START Source records

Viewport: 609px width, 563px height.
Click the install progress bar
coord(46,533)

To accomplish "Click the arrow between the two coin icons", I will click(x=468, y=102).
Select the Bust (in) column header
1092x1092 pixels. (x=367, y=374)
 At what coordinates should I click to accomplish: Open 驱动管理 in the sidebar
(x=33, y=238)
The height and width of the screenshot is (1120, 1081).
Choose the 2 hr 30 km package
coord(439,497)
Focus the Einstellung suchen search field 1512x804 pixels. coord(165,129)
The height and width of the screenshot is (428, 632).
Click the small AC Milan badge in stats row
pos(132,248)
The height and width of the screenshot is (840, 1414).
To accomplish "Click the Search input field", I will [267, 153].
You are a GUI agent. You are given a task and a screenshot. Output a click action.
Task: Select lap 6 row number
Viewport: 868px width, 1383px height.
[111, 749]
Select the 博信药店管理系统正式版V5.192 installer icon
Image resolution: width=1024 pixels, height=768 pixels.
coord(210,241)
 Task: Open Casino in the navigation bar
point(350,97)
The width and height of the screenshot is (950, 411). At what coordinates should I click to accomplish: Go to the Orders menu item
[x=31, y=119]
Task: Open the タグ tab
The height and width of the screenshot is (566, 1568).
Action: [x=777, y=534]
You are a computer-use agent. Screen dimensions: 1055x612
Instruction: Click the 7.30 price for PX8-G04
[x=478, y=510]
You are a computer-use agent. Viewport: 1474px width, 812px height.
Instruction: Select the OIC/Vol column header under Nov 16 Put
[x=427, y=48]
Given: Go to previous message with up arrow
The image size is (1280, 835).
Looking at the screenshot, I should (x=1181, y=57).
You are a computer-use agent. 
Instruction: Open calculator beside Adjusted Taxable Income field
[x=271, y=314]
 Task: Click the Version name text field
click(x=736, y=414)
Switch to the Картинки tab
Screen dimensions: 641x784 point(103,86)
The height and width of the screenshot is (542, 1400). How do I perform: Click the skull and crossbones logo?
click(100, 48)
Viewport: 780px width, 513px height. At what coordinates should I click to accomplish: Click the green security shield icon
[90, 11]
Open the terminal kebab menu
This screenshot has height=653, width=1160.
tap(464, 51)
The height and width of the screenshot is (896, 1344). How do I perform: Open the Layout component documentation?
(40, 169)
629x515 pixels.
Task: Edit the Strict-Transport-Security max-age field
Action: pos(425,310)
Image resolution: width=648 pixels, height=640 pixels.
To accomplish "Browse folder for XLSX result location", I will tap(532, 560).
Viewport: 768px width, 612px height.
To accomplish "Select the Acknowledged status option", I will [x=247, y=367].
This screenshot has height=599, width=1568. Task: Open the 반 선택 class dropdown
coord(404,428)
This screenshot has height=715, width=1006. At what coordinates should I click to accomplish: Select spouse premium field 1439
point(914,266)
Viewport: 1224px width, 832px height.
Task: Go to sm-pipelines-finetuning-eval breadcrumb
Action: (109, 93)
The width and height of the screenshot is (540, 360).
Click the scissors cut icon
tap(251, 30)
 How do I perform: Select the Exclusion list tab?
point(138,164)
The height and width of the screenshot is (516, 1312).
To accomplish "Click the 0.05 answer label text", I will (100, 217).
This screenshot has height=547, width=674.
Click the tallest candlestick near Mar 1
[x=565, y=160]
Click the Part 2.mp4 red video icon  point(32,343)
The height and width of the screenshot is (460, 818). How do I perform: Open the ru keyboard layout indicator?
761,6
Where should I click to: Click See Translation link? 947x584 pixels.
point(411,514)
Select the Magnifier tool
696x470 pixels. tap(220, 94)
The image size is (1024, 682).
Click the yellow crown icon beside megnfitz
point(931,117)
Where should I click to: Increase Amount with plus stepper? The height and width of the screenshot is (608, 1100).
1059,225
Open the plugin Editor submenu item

END Source records

Starting from the first line above, copy the data through to the last line exactly.

Viewport: 609px width, 563px height.
Click the install progress bar
coord(46,533)

To accomplish "Click the arrow between the two coin icons", I will click(x=468, y=102).
Select the Bust (in) column header
1092x1092 pixels. (x=367, y=374)
 At what coordinates should I click to accomplish: Open 驱动管理 in the sidebar
(x=33, y=238)
The height and width of the screenshot is (1120, 1081).
Choose the 2 hr 30 km package
coord(439,497)
Focus the Einstellung suchen search field 1512x804 pixels. coord(165,129)
The height and width of the screenshot is (428, 632).
Click the small AC Milan badge in stats row
pos(132,248)
The height and width of the screenshot is (840, 1414).
To accomplish "Click the Search input field", I will [267, 153].
You are a GUI agent. You are given a task and a screenshot. Output a click action.
Task: Select lap 6 row number
Viewport: 868px width, 1383px height.
[111, 749]
Select the 博信药店管理系统正式版V5.192 installer icon
Image resolution: width=1024 pixels, height=768 pixels.
coord(210,241)
 Task: Open Casino in the navigation bar
point(350,97)
The width and height of the screenshot is (950, 411). At what coordinates should I click to accomplish: Go to the Orders menu item
[x=31, y=119]
Task: Open the タグ tab
The height and width of the screenshot is (566, 1568).
Action: [x=777, y=534]
You are a computer-use agent. Screen dimensions: 1055x612
Instruction: Click the 7.30 price for PX8-G04
[x=478, y=510]
You are a computer-use agent. Viewport: 1474px width, 812px height.
Instruction: Select the OIC/Vol column header under Nov 16 Put
[x=427, y=48]
Given: Go to previous message with up arrow
The image size is (1280, 835).
Looking at the screenshot, I should (x=1181, y=57).
You are a computer-use agent. 
Instruction: Open calculator beside Adjusted Taxable Income field
[x=271, y=314]
 Task: Click the Version name text field
click(x=736, y=414)
Switch to the Картинки tab
Screen dimensions: 641x784 point(103,86)
The height and width of the screenshot is (542, 1400). How do I perform: Click the skull and crossbones logo?
click(100, 48)
Viewport: 780px width, 513px height. At what coordinates should I click to accomplish: Click the green security shield icon
[90, 11]
Open the terminal kebab menu
This screenshot has height=653, width=1160.
tap(464, 51)
The height and width of the screenshot is (896, 1344). How do I perform: Open the Layout component documentation?
(40, 169)
629x515 pixels.
Task: Edit the Strict-Transport-Security max-age field
Action: pos(425,310)
Image resolution: width=648 pixels, height=640 pixels.
To accomplish "Browse folder for XLSX result location", I will tap(532, 560).
Viewport: 768px width, 612px height.
To accomplish "Select the Acknowledged status option", I will [x=247, y=367].
This screenshot has height=599, width=1568. Task: Open the 반 선택 class dropdown
coord(404,428)
This screenshot has height=715, width=1006. At what coordinates should I click to accomplish: Select spouse premium field 1439
point(914,266)
Viewport: 1224px width, 832px height.
Task: Go to sm-pipelines-finetuning-eval breadcrumb
Action: (109, 93)
The width and height of the screenshot is (540, 360).
Click the scissors cut icon
tap(251, 30)
 How do I perform: Select the Exclusion list tab?
point(138,164)
The height and width of the screenshot is (516, 1312).
To accomplish "Click the 0.05 answer label text", I will (100, 217).
This screenshot has height=547, width=674.
Click the tallest candlestick near Mar 1
[x=565, y=160]
Click the Part 2.mp4 red video icon  point(32,343)
The height and width of the screenshot is (460, 818). How do I perform: Open the ru keyboard layout indicator?
761,6
Where should I click to: Click See Translation link? 947x584 pixels.
point(411,514)
Select the Magnifier tool
696x470 pixels. tap(220, 94)
The image size is (1024, 682).
Click the yellow crown icon beside megnfitz
point(931,117)
Where should I click to: Increase Amount with plus stepper? The height and width of the screenshot is (608, 1100).
1059,225
Open the plugin Editor submenu item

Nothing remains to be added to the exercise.